Nifong, who until this month was handling the case of the athletes charged with sexually assaulting a stripper at a team party, could be faced with penalties ranging from a warning letter to the loss of his license to practice law. He turned over the prosecution of the lacrosse case to the state Attorney General's Office earlier this month so he could defend himself against the ethics counts.

A state bar official declined to characterize which of the allegations was the most serious. Tom Lunsford, executive director of the bar, said prosecutions against sitting district attorneys are infrequent. "It happens," he said.

Nifong appeared tight-lipped after a brief appearance before a disciplinary hearing officer, mostly to discuss scheduling. "It's going to be all right, Mr. Nifong, buddy," one supporter on the street yelled at Nifong as he entered the bar office in downtown Raleigh.

Flanked by his attorneys, he said he would speak only through them. "Anytime charges are brought by the state bar it's serious," one of the lawyers, David Freedman, said when asked about the gravity of the accusations.

The 33-page complaint says the violations "constitute a systematic abuse of prosecutorial discretion."

The counts of failing to turn over evidence stem from the prosecutor's agreement with the director of a private laboratory to include only test results of DNA found on the accuser that directly matched any of the lacrosse players. Matches from multiple males were found in the accuser's vagina and underwear -- none from the defendants -- but that information was not included in a report given to the defense.

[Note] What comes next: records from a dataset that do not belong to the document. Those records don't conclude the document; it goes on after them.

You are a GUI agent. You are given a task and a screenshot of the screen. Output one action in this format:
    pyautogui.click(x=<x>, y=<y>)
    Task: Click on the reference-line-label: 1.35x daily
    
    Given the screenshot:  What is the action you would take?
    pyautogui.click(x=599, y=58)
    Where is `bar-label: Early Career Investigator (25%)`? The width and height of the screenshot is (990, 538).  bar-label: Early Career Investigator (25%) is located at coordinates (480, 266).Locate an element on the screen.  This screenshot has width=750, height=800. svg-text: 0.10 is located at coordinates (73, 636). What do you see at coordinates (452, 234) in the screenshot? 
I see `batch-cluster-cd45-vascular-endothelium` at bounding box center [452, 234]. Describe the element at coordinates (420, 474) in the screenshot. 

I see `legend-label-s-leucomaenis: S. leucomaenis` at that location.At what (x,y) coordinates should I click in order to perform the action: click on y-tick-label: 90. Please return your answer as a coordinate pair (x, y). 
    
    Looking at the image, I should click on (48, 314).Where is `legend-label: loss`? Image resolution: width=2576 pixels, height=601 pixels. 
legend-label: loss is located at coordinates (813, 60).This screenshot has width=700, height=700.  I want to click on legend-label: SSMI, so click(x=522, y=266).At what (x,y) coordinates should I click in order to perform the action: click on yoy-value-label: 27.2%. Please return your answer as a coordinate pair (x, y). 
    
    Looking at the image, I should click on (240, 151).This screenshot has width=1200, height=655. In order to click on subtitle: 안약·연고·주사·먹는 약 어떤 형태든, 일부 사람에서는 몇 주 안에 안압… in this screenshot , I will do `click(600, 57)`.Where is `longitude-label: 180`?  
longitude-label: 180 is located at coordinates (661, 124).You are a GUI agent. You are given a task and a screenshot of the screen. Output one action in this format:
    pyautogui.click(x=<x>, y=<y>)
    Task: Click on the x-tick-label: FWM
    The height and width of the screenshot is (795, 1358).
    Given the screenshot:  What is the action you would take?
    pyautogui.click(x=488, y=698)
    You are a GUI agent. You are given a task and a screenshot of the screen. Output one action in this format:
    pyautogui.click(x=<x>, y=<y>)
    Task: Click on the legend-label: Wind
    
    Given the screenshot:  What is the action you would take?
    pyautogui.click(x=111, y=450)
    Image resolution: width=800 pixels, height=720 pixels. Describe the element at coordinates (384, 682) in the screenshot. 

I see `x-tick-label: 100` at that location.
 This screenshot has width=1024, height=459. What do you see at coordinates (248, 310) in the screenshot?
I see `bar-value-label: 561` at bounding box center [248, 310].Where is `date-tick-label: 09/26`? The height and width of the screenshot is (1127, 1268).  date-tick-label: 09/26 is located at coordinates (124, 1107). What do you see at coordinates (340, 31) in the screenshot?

The complaint notes that, on May 17, defense attorneys asked that any expert witnesses prepare and hand over "a report of the results of any (not only the ones about which the expert expects to testify) examinations or tests conducted by the expert." The next day, Nifong gave them a copy of the DNA lab report, but it omitted information about DNA from other males and did not include any documentation.

At a Dec. 15 hearing on the lacrosse case, Nifong told a judge that he was unaware of the potentially exculpatory DNA test results -- which the bar complaint said was a "false statement of material fact to a tribunal."

During the hearing, the lab director testified that he and Nifong had discussed what would be disclosed at a meeting last spring. After the hearing, Nifong told a reporter, "we were trying to, just as [the lab director] said, trying to avoid dragging any names through the mud" -- a statement that implied that he was aware of the results and aware that the information had been intentionally omitted, according to the bar complaint.

Lane Williamson, a Charlotte lawyer, will chair the disciplinary hearing commission. A hearing date was set for May. The bar hears several dozen disciplinary cases a year.